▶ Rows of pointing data
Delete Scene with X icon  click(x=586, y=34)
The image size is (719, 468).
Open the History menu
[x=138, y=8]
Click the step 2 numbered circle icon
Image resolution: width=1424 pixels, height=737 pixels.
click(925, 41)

==

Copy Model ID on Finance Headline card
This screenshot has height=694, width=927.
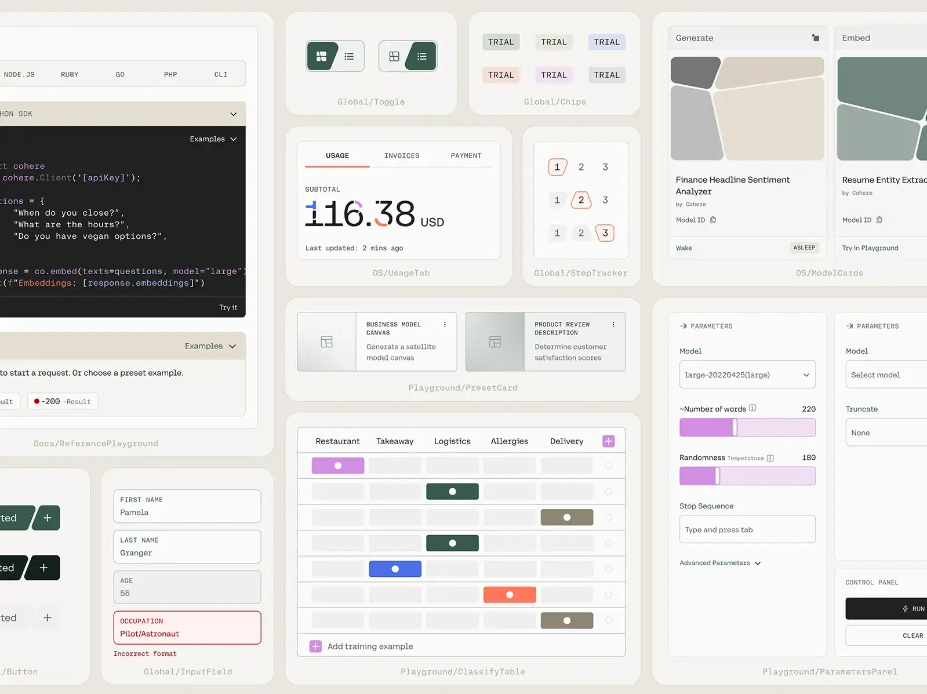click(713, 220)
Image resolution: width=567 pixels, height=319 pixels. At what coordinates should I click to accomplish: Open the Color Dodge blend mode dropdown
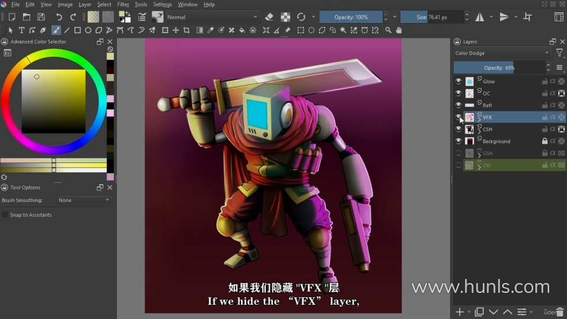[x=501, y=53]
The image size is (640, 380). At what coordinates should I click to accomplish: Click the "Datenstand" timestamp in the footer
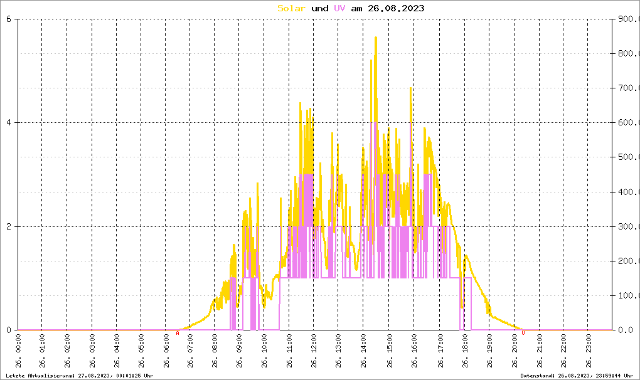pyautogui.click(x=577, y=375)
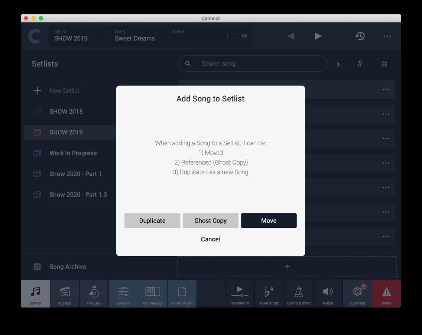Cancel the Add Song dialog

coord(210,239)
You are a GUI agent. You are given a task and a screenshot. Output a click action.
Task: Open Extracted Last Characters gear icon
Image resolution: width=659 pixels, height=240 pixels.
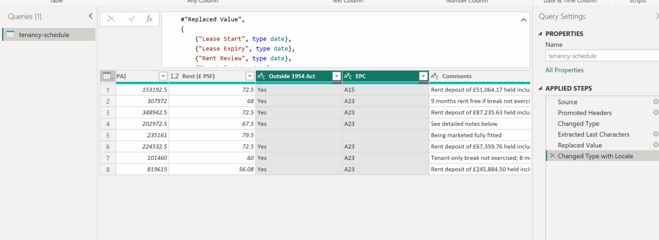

* * *

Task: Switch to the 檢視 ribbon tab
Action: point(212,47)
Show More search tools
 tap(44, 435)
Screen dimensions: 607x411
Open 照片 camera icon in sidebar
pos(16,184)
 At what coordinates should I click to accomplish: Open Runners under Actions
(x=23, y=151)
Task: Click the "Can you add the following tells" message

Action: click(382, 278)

▶ Do this
Could you copy out, word for word, the lines of the items above, starting at the line that contains "You are a GUI" and stopping after the line that contains "Image resolution: width=659"?

▶ The output
You are a GUI agent. You are given a task and a screenshot. Output a click action.
Task: Open Extracted Last Characters gear icon
Image resolution: width=659 pixels, height=240 pixels.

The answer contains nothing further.